Data excerpts

--- --- ---

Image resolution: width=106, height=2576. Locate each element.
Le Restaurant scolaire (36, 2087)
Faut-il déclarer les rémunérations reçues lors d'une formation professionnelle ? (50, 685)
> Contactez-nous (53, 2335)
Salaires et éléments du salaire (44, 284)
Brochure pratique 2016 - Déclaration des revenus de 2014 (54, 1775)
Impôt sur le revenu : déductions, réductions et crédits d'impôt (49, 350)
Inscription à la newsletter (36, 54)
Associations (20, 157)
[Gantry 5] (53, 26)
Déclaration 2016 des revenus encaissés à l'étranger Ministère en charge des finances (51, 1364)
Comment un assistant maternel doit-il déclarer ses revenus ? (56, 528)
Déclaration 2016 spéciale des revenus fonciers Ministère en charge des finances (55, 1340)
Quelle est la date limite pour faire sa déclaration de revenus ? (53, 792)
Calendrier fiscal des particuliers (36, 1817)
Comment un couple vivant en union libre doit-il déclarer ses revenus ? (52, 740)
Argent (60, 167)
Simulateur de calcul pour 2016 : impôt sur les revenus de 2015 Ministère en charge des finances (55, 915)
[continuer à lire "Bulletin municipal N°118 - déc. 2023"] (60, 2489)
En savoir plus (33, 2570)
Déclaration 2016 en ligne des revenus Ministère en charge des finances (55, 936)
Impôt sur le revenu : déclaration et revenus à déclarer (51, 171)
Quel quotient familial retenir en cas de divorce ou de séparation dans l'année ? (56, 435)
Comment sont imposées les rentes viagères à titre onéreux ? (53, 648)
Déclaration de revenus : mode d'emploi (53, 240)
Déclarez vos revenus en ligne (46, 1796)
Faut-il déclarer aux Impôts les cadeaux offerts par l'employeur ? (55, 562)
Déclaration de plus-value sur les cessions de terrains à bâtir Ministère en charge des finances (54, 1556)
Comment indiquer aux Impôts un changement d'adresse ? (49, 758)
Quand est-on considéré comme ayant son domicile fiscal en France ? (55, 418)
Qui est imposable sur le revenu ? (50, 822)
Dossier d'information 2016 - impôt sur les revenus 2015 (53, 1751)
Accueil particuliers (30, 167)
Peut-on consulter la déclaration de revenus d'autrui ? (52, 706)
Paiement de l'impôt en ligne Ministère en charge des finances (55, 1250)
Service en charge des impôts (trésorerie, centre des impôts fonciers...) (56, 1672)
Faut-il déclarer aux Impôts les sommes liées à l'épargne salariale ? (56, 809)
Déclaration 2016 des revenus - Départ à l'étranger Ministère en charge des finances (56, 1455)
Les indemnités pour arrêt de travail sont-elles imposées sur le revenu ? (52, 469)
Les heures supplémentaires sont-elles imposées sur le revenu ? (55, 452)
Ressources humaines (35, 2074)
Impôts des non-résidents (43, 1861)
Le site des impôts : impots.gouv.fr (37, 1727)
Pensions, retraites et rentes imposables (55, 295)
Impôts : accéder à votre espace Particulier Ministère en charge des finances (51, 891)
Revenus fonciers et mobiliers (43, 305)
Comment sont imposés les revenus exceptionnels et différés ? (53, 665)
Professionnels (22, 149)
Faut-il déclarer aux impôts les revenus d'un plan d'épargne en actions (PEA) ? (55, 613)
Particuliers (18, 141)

--- --- ---

Extract every line from the one containing "Revenus fonciers et mobiliers (43, 305)" to the end of the entries, including both of those lines, exactly as given and with nothing added.

Revenus fonciers et mobiliers (43, 305)
Comment sont imposés les revenus exceptionnels et différés ? (53, 665)
Professionnels (22, 149)
Faut-il déclarer aux impôts les revenus d'un plan d'épargne en actions (PEA) ? (55, 613)
Particuliers (18, 141)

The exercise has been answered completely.